Publisher: Blackwell Munksgaard

Publication year: 2018

Journal: Journal of Periodontal Research

Journal name in source: Journal of Periodontal Research

Volume: 53

Issue: 3

First page : 414

Last page: 421

Number of pages: 8

eISBN: 1600-0765

ISSN: 0022-3484

eISSN: 1600-0765

DOI: https://doi.org/10.1111/jre.12528

Abstract

Background and Objective: Quorum-sensing molecules regulate the behavior of bacteria
within biofilms and at the same time elicit an immune response in host tissues.
Our aim was to investigate the regulatory role of dihydroxy-2,3- pentanedione (DPD), the precursor of universal autoinducer-2 (AI-2), and its analogs (ethyl-DPD, butyl-DPD and isobutyl-DPD) in the integrity of gingival epithelial cells.

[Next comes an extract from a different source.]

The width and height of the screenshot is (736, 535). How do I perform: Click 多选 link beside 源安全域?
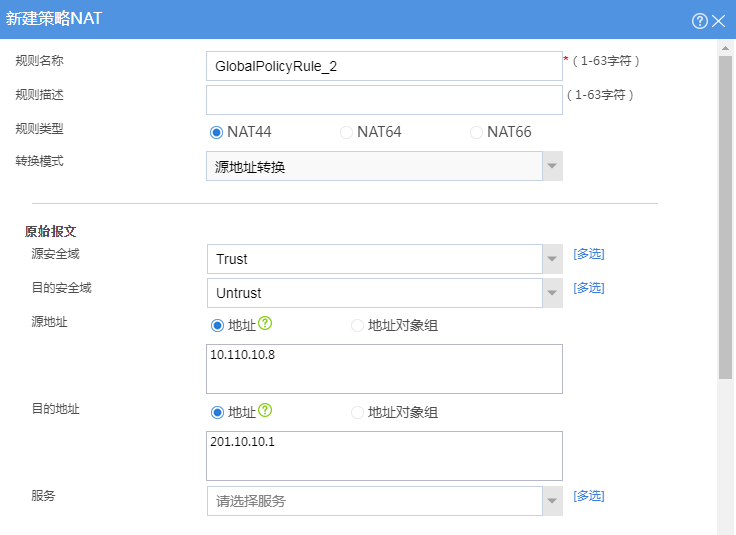pos(588,254)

Material and Methods: Human gingival keratinocytes were incubated with four concentrations (10 μmol L−1, 1 μmol L−1, 100 nmol L−1 and 10 nmol L−1) of DPD and its
analogs for 24 hours. The numbers of viable cells were determined using a proliferation
kit, matrix metalloproteinase (MMP)-2 and -9 activities were determined by gelatin
zymography, and expression of occludin protein and occludin mRNA were
determined by western blotting and RT-qPCR, respectively. Results: Increased cell proliferation was observed in gingival keratinocytes incubated with 100 nmol L−1 of butyl-DPD. MMP-9
activity was elevated in cells incubated with 10 μmol L−1 of ethyl-DPD. On the other hand, MMP-2
activity did not show any significant change when gingival keratinocytes were incubated with or without DPD or analogs. Western blot analyses demonstrated five forms (105, 61, 52.2, 44 and 37 kDa)
of occludin. Incubation with 1 μmol L−1 and 100 nmol L−1 of DPD and with 10 nmol L−1
of ethyl-DPD increased dimeric (105 kDa) forms of occludin, while incubation with 100 nmol L−1 of isobutyl-DPD increased monomeric (61 kDa) forms. DPD and ethyl-DPD decreased, and 100 nmol L−1 of isobutyl-DPD and 10 nmol L−1 of butyl-DPD increased, the monomeric (52.2 kDa and 44 kDa) forms of occludin, whereas ethyl-DPD decreased and isobutyl-DPD increased, the low-molecular-weight (37 kDa) forms. According to RT-qPCR analysis, the exposure of gingival keratinocytes to 10 μmol L−1 of isobutyl-DPD up-regulated expression of occludin. Conclusion: The results indicate that isobutyl-DPD has the potential to enhance the integrity of the epithelium by stimulating the formation of occluding, without affecting the proliferation or gelatinolytic enzyme activities of the exposed cells. The modulatory effect of an AI-2 analog on the epithelial cell response is shown for the first time.